Lancaster, Clay. “Old Brooklyn Heights: New York’s First Suburb: Including Detailed Analyses of 619 Century-old Houses.” 1979.
The architecture of Brooklyn Heights was considered a phenomenon in New York City. It was during the half century after the mechanization of the Fulton Street Ferry in 1814 that most of buildings in Brooklyn Heights were built. The early-nineteenth-century features of the architecture is one of Brooklyn Heights’ charms. The young professionals, such as writers, architects, lawyers, and teachers who inhibited in Brooklyn Heights worked for the formal preservation of its amenities. Such regional memory suggests the importance of Brooklyn Heights both as a “cultural monument” and “historic district.”
Gregor, Alison. “The Historic Charm of Brooklyn Heights.” Jul. 22, 2016.
In addition to its proximity to Manhattan, Brooklyn Heights attracts people with its abundance in historical buildings. Brownstone townhouse predominates the architecture of Brooklyn Heights, but there’s a greater variety than in other neighborhoods in Brooklyn, “from wood-frame houses to Federal brick homes to carriage houses.” Most houses are five-stories, which is taller than most buildings in other neighborhoods in Brooklyn.
Van Zanten, Virginia. “An Insider’s Guide to the Stunning, Historic Neighborhood of Brooklyn Heights.” Aug. 4, 2017.
Before Brooklyn became “hip and new” and therefore expensive, it was considered a whole different, unattractive continent with cheap rent than Manhattan.
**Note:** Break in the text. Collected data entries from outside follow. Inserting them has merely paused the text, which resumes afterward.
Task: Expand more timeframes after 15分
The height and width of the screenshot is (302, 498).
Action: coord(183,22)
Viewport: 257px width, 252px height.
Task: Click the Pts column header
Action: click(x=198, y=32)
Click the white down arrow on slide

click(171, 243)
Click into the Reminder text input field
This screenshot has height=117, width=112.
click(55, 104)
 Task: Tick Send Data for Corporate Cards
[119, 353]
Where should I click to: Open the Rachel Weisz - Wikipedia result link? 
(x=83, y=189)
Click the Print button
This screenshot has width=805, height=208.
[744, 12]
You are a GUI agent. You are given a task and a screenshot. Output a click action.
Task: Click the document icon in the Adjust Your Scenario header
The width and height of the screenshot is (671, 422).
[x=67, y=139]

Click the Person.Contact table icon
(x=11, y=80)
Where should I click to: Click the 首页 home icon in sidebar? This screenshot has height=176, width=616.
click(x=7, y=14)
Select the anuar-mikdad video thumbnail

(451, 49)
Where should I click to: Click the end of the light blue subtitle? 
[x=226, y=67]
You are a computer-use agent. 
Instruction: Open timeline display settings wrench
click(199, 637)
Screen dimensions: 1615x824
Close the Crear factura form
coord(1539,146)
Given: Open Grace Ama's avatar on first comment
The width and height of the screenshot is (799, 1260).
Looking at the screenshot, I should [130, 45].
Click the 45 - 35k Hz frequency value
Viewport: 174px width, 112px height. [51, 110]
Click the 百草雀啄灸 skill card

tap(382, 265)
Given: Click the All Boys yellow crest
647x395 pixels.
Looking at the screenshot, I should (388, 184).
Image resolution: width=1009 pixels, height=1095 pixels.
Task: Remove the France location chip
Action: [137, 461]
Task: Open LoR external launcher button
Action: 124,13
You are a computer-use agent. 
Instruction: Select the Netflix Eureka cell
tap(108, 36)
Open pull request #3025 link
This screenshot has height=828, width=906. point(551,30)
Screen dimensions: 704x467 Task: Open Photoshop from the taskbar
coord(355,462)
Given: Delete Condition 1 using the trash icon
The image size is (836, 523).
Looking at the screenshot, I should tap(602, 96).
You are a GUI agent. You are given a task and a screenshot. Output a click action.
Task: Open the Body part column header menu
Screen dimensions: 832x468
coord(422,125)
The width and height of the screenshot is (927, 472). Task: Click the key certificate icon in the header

Brooklyn Heights was the first suburbia of America, and home for Truman Capote, W.E.B. Du Bois, Norman Mailer, Arthur Miller, and Walt Whitman. Two of the historically significant and beautiful spots are the library of the Brooklyn Historical Society and Brooklyn Bridge. The library has various historical memories such as General George Washington’s retreat during the the Battle of Long Island during the Revolutionary War. Brooklyn Heights Promenade is facing downtown Manhattan across the East River, Governors Island and the Statue of Liberty to the left, the Brooklyn and Manhattan bridges to the right. Brooklyn Bridge’s architectural structure is iconic.